Even as the edge continues to be pushed on what we have come to recognize as democracy, I maintain an old man's conviction (pardon the pun) that justice will win out. The votes that were cast for the convicted felon continue to show the United States willing to "take a chance" on the presidency not unlike buying a lottery ticket. Even though the odds are incredibly disproportionately stacked against anything that resembles prosperity trickling down past the one percent, Americans seemed to be willing to take the chance on empty and increasingly bizarre promises. 

So, I will sit here and continue to watch as someone who has already been impeached from the office fiddles while Rome burns. I will remind myself daily, if necessary, that this is what we wanted.

But there is still time to change our minds. 

Wednesday, January 01, 2025

Stolen Moments

 As we put volume 2024 up on the shelf, I can't help but feel the weight of the innocence lost in the year that was. 

Nothing captures that feeling better for me than the departure of the Oakland Athletics. I have written about the ugly business of professional sports and the way that greed has taken over so much of what was once a glorious connection with a community. I have described the helpless feeling of being a fan who watches essentially helpless while the powers that be take a piece of history and leave a divot in the place where baseball used to fit. As if to apply an exclamation point to this sad transaction, Rickey Henderson died in what we might call the late innings of December. 
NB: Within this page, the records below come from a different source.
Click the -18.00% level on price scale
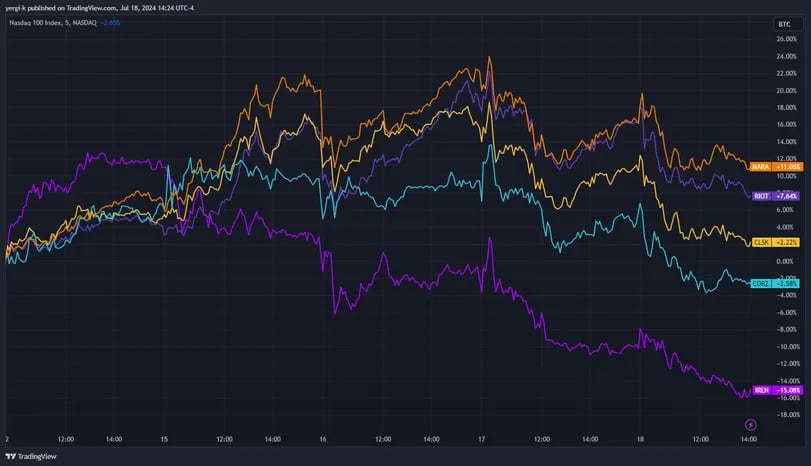This screenshot has width=811, height=466. coord(786,415)
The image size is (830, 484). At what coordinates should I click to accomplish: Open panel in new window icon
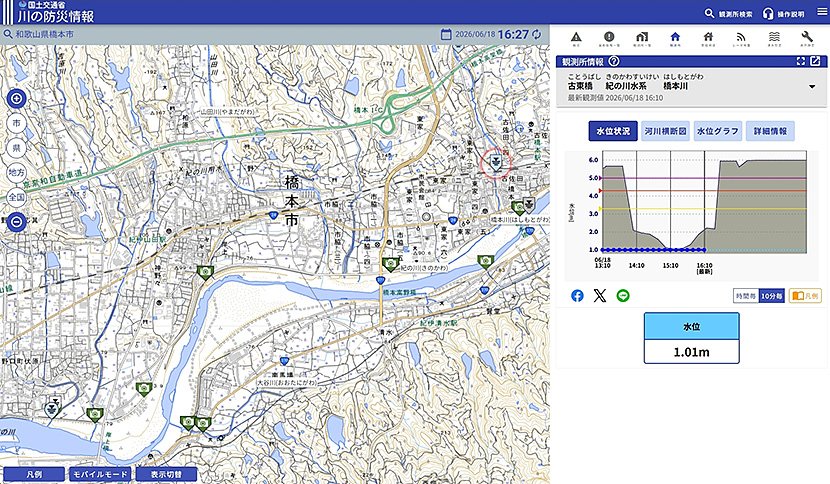click(815, 61)
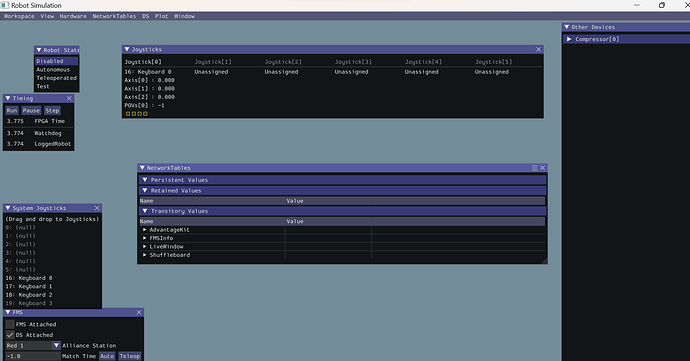Viewport: 690px width, 361px height.
Task: Click the Step timing button
Action: pyautogui.click(x=52, y=111)
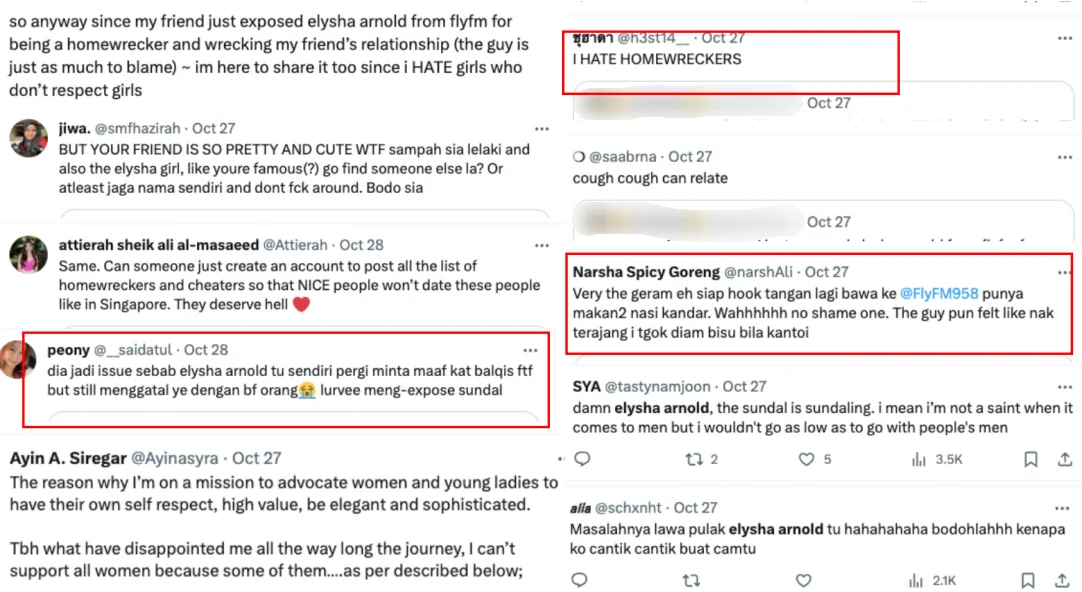The image size is (1082, 592).
Task: Click jiwa's profile avatar
Action: (29, 138)
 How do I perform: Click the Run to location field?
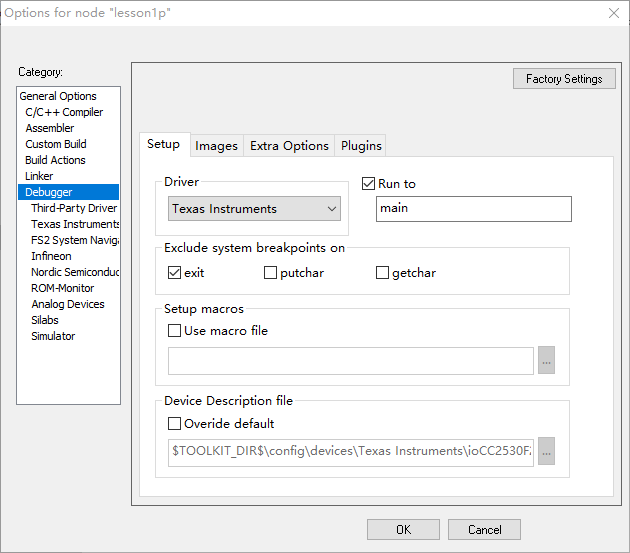[473, 209]
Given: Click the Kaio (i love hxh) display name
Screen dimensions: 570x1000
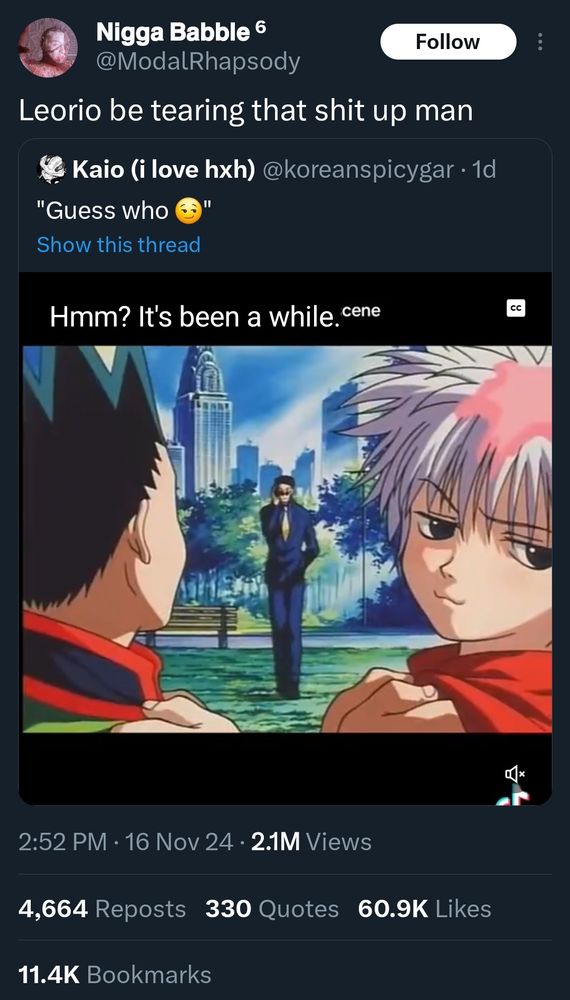Looking at the screenshot, I should coord(164,170).
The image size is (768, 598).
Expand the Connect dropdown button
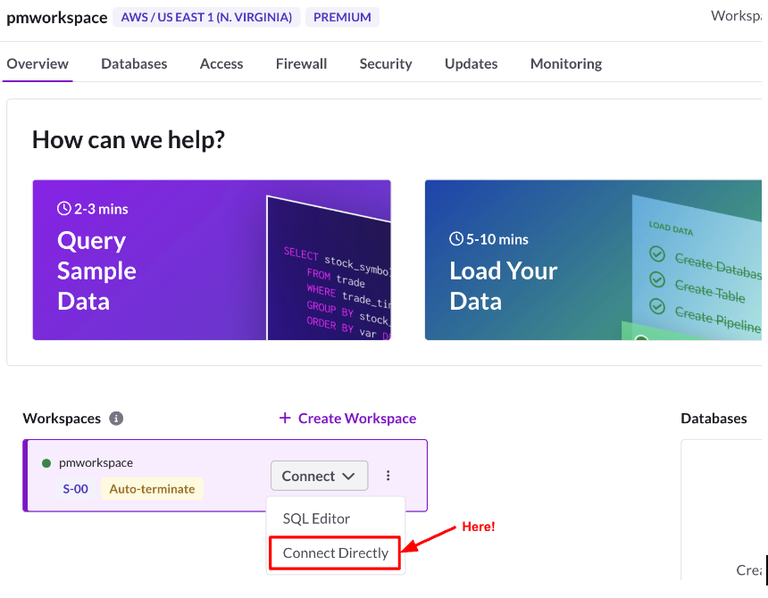coord(318,476)
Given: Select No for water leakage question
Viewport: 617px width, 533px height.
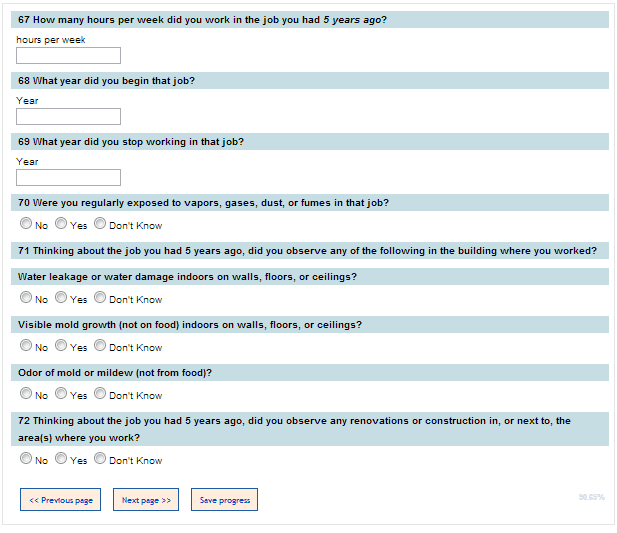Looking at the screenshot, I should [x=26, y=298].
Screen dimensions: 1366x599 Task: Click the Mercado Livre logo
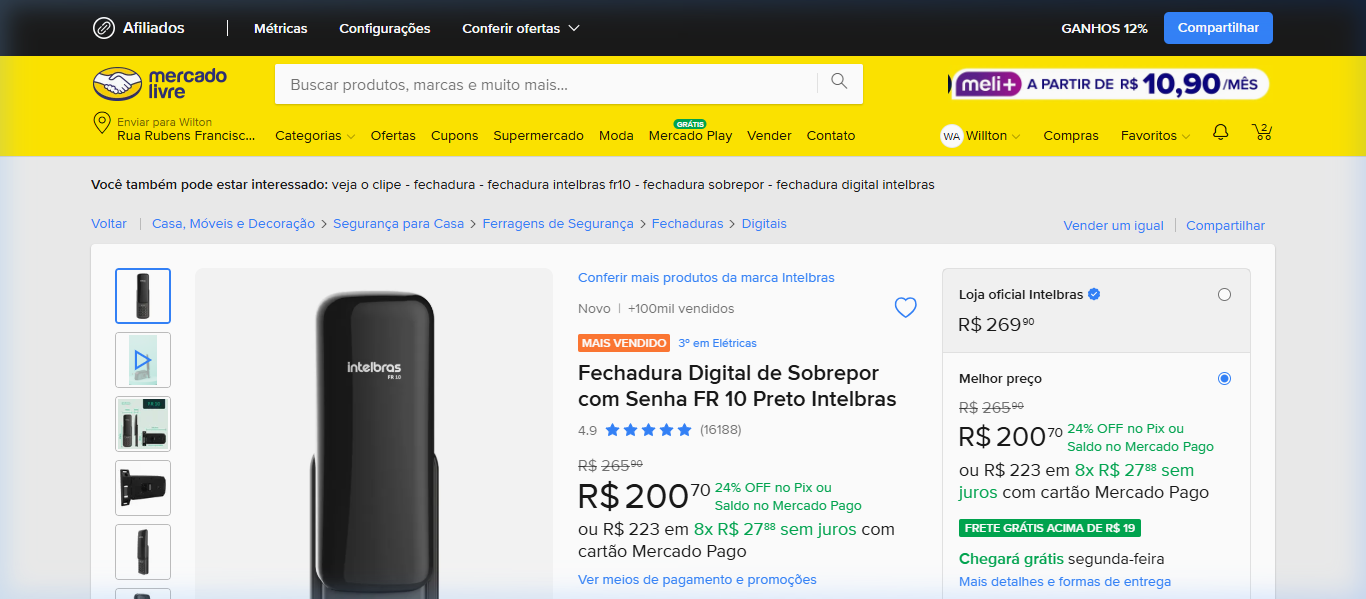(x=160, y=84)
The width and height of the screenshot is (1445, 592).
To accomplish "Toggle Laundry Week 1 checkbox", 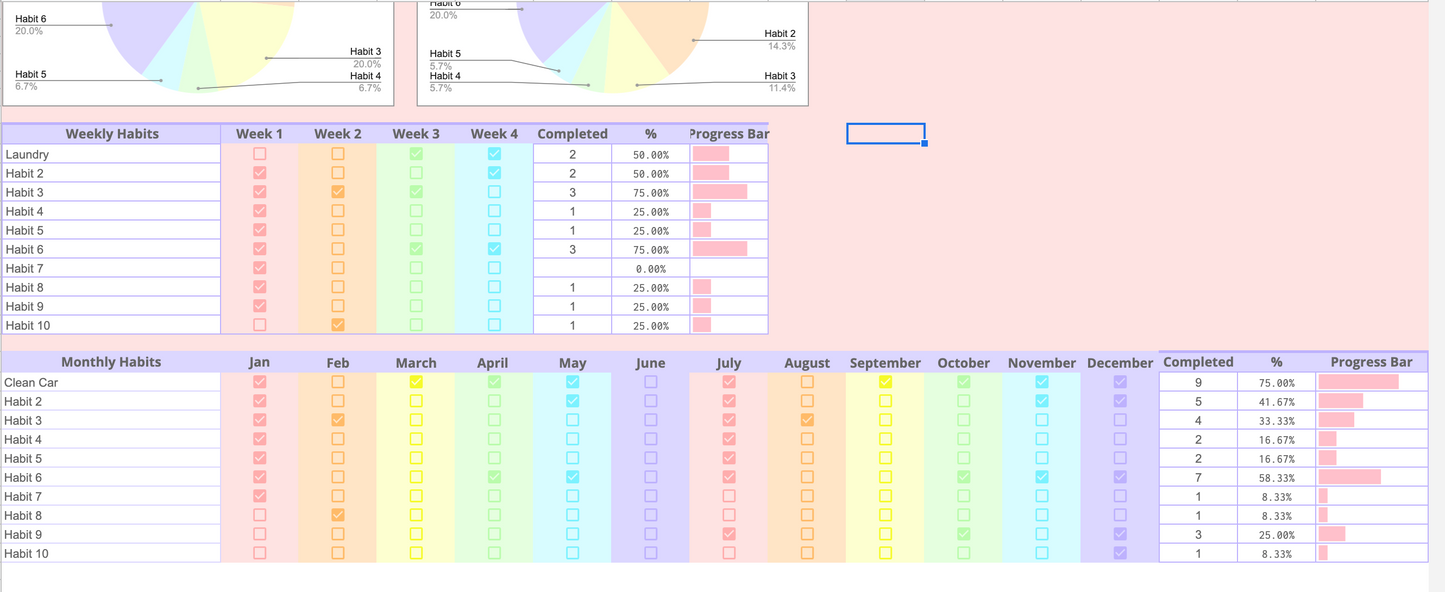I will click(x=260, y=154).
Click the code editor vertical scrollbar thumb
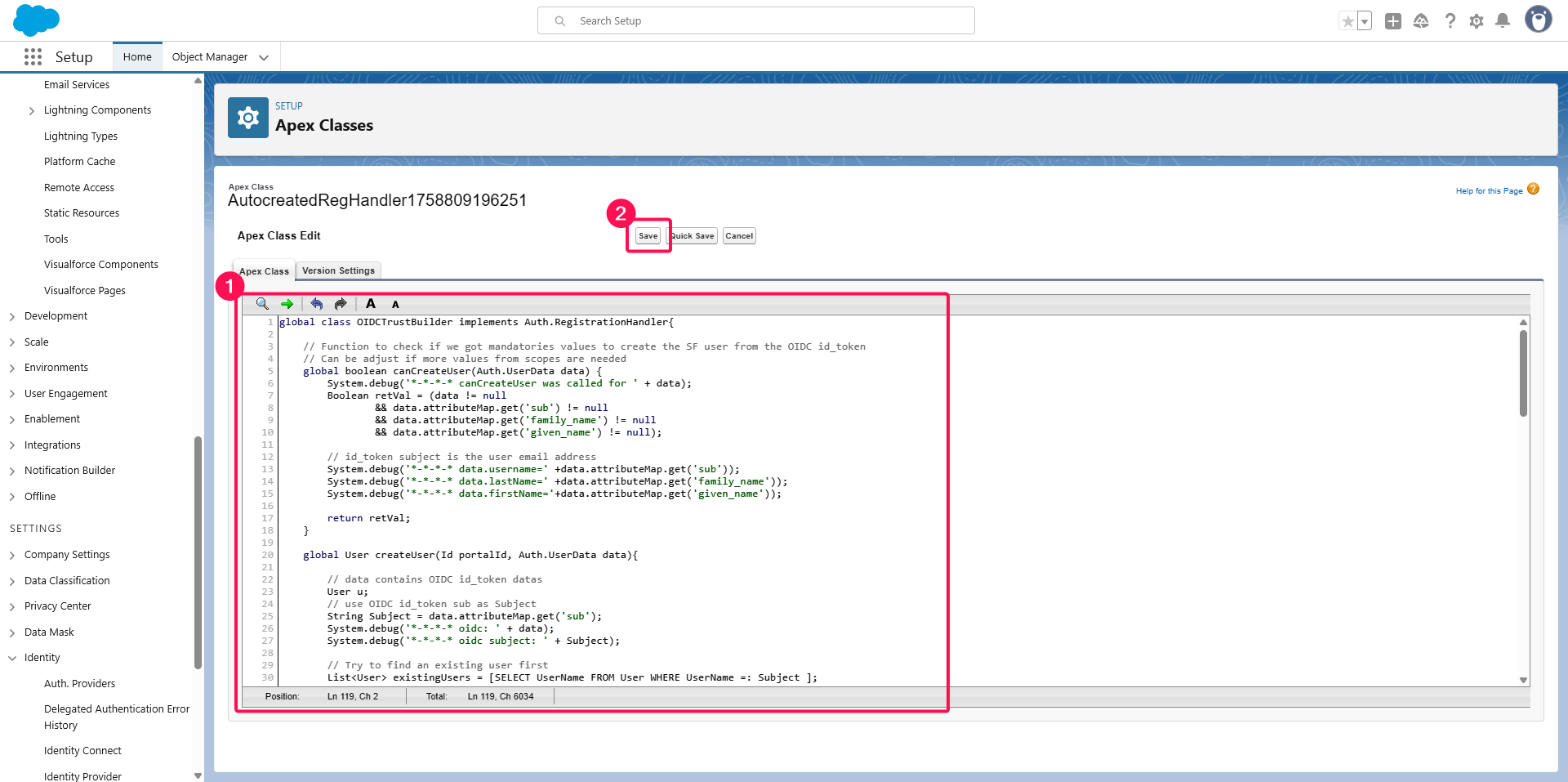 click(x=1523, y=373)
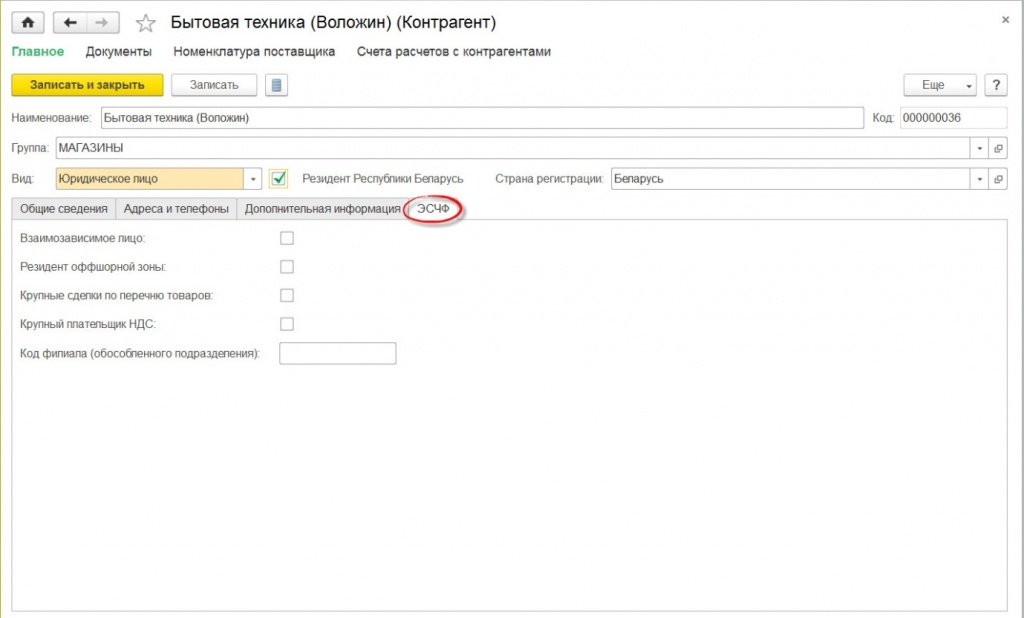1024x618 pixels.
Task: Open the Еще dropdown menu
Action: click(x=939, y=85)
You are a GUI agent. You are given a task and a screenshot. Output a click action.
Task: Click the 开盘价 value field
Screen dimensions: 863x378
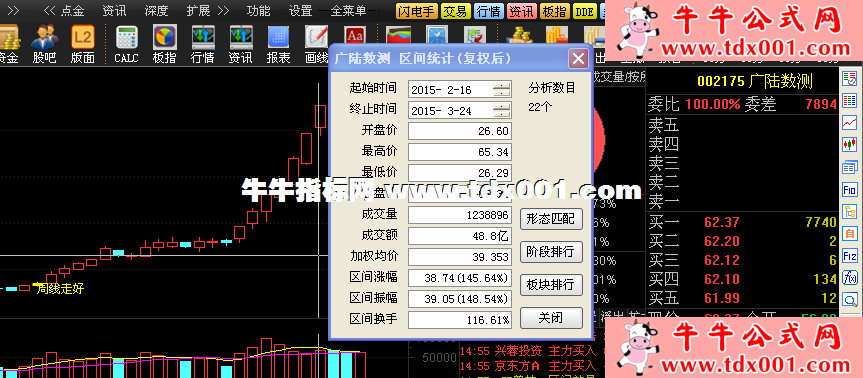460,131
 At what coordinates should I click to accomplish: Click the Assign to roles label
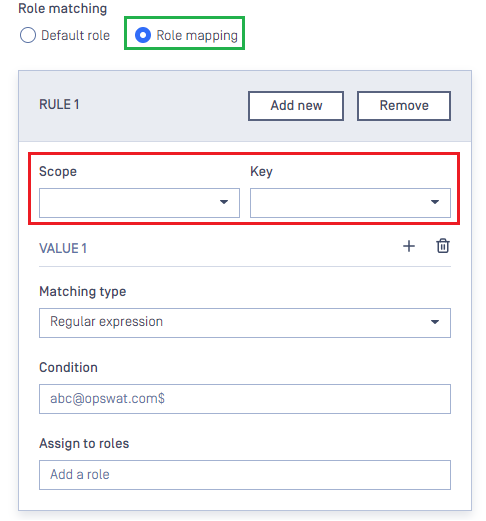84,443
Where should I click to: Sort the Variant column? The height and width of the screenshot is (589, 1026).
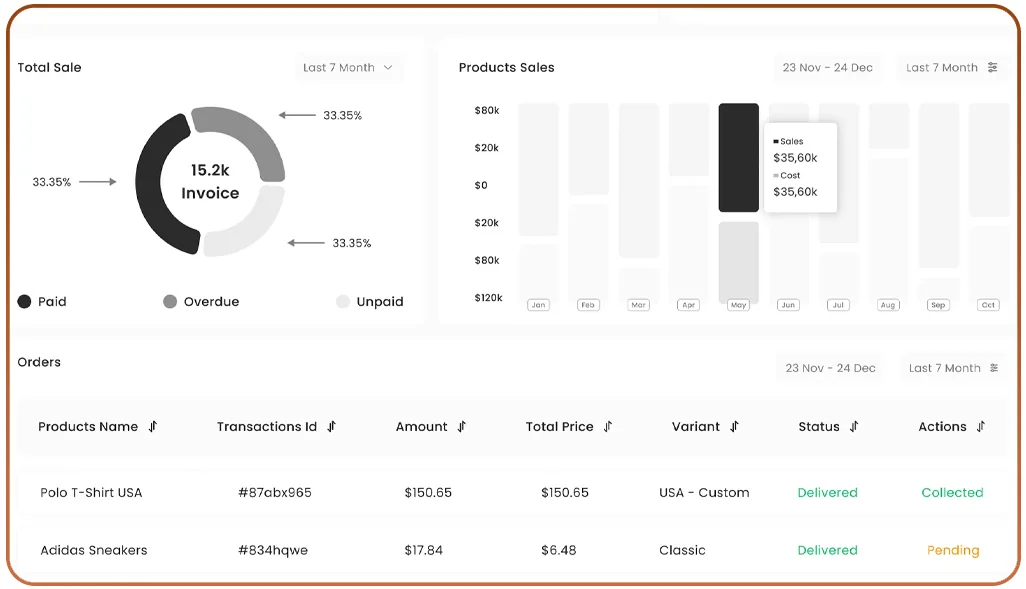[x=733, y=426]
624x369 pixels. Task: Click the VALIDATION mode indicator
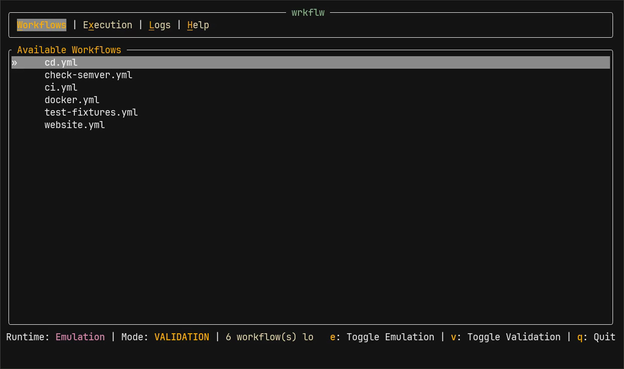181,337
Outside of Oakland, you might not be aware of Rickey's accomplishments. As a matter of fact, you could say that the New York Post's headline, "Rickey Henderson was far from MLB’s greatest baserunner," stands as an argumentative tribute to the talents of the Oakland A's Hall of Famer. It will be noted that Rickey spent his professional career with nine different Major League teams, but it was his time spent in Oakland that made the biggest impact. 

I say this not simply because of the statistics he piled up while he wore the green and gold. I say this because of the T-shirts sold across the East Bay bearing Rickey's likeness holding up a record-setting base with the legend printed above it, "Everything I know about stealing I learned in Oakland." printed above it. In an era when naming rights for professional sports venues are bought and sold like candy to corporations that can afford it, the field which will no longer be home to Major League baseball was named Rickey Henderson Field. And not only that, but the field that was refurbished and brought up to competitive standards by a group of Oakland Tech parents and community members will forever be known as, you guessed it, Rickey Henderson Field

So with all that local fuss, why do you suppose a New York writer would take it upon himself to denegrate the legacy of baseball's all-time leader in stolen bases? Maybe it has something to do with the way that the New York Yankees, as is their wont, decided to trade Rickey back to Oakland after four years, having lured him out to the east coast with a ton of money. he returned to the East Bay to continue his legendary campaign to eventually become the all-time leader for stolen bases with one thousand four hundred six. Second place goes to Lou Brock, nearly five hundred bags behind him. In a career that saw him bounce around the major leagues, Rickey Henderson kept finding his way home. 

To Oakland. He will be missed in that same sad memory of baseball in Oakland. Rickey stomped on the base paths and he will be missed every autumn. Aloha, 2024. Thanks for rubbing those memories in our collective faces.